- **TASK OBJECTIVE**
When the word "icon" shows up in a line of the records below, copy that line.

___ EXTRACTED ENTRIES ___

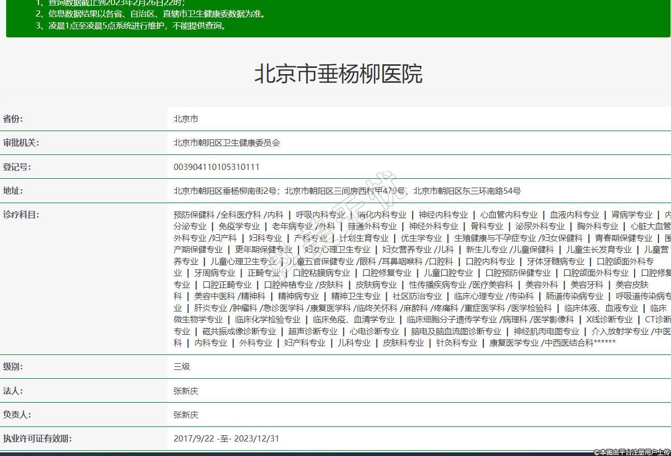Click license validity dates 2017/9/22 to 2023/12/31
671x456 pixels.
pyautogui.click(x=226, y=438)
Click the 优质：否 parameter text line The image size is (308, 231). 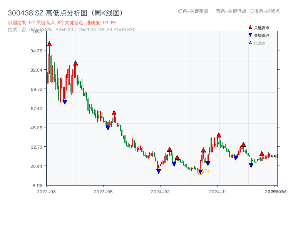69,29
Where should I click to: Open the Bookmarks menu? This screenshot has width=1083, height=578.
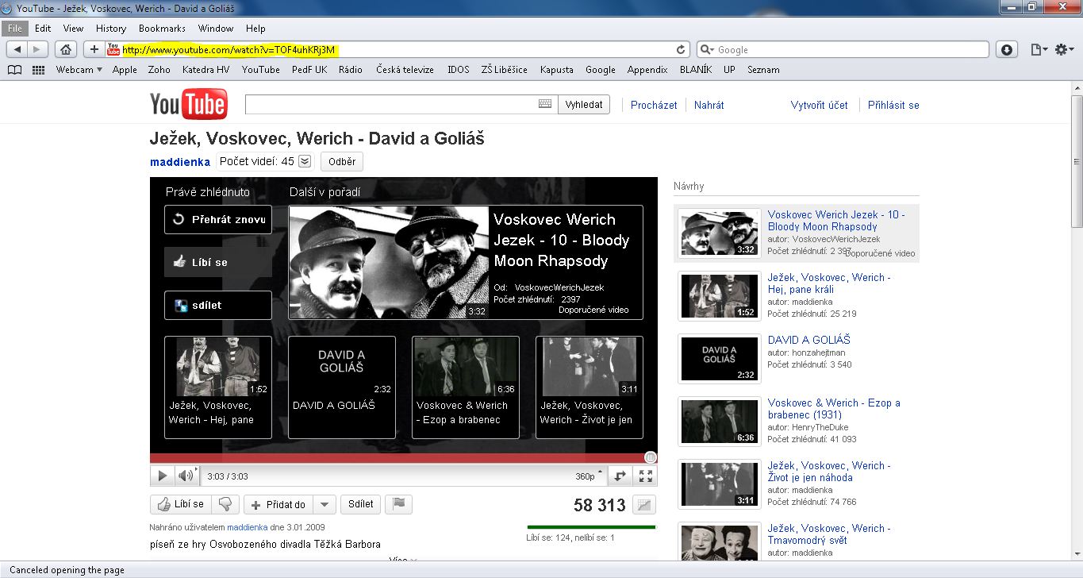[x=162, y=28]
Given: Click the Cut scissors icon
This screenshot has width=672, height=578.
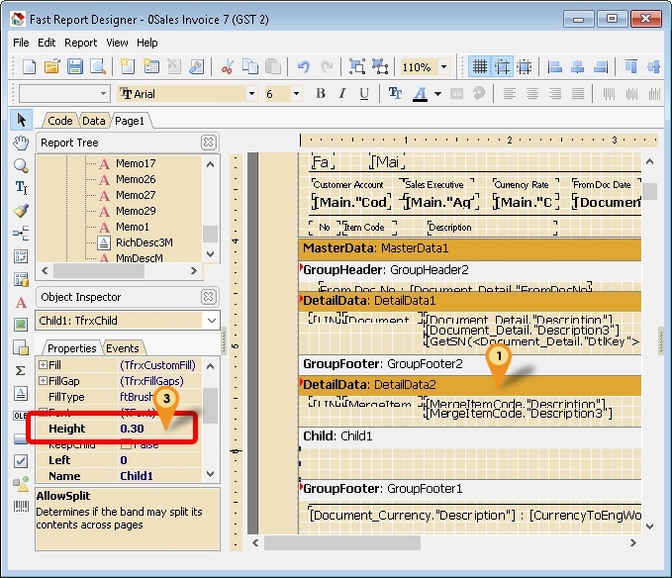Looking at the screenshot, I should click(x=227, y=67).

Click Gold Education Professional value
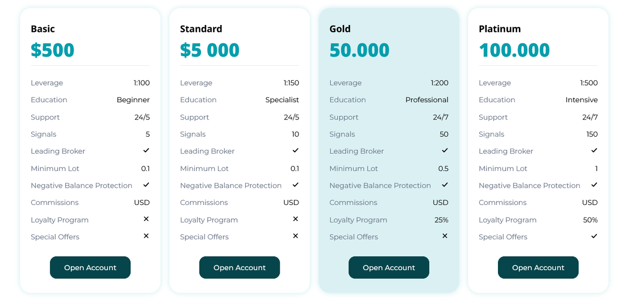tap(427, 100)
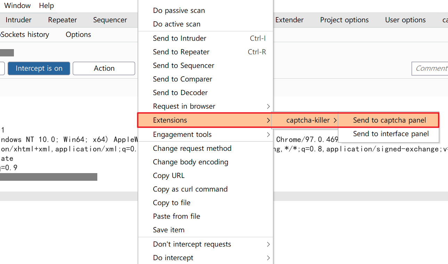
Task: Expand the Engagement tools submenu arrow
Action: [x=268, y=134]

___
___ EXTRACTED ENTRIES ___

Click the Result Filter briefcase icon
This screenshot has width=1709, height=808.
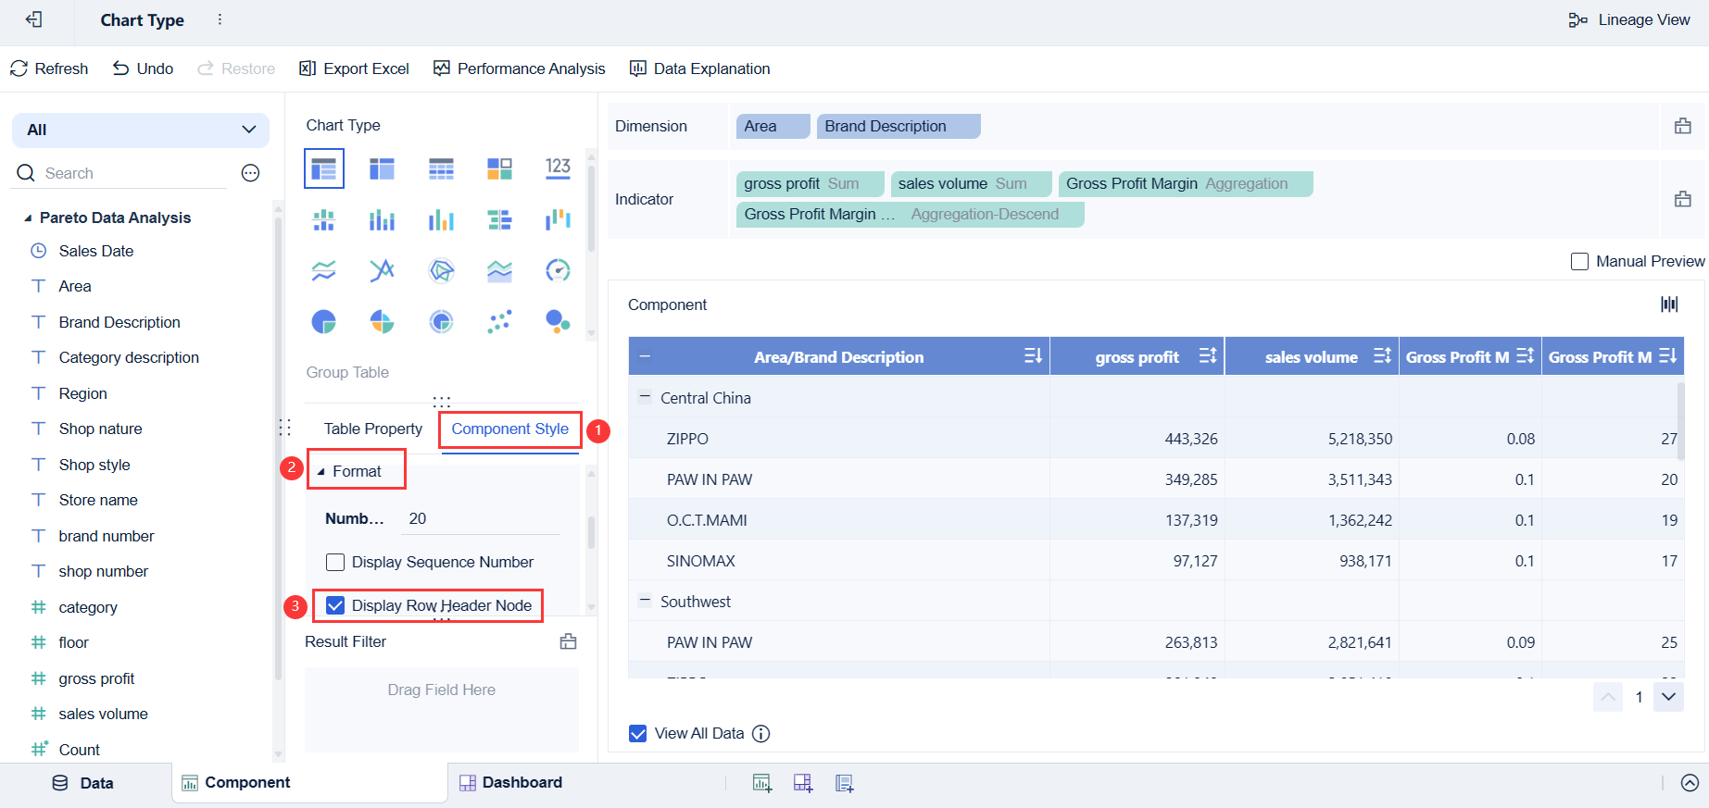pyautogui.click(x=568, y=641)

___

- **SOLUTION**
Given: Click the Cut scissors icon
Click the Result Filter briefcase icon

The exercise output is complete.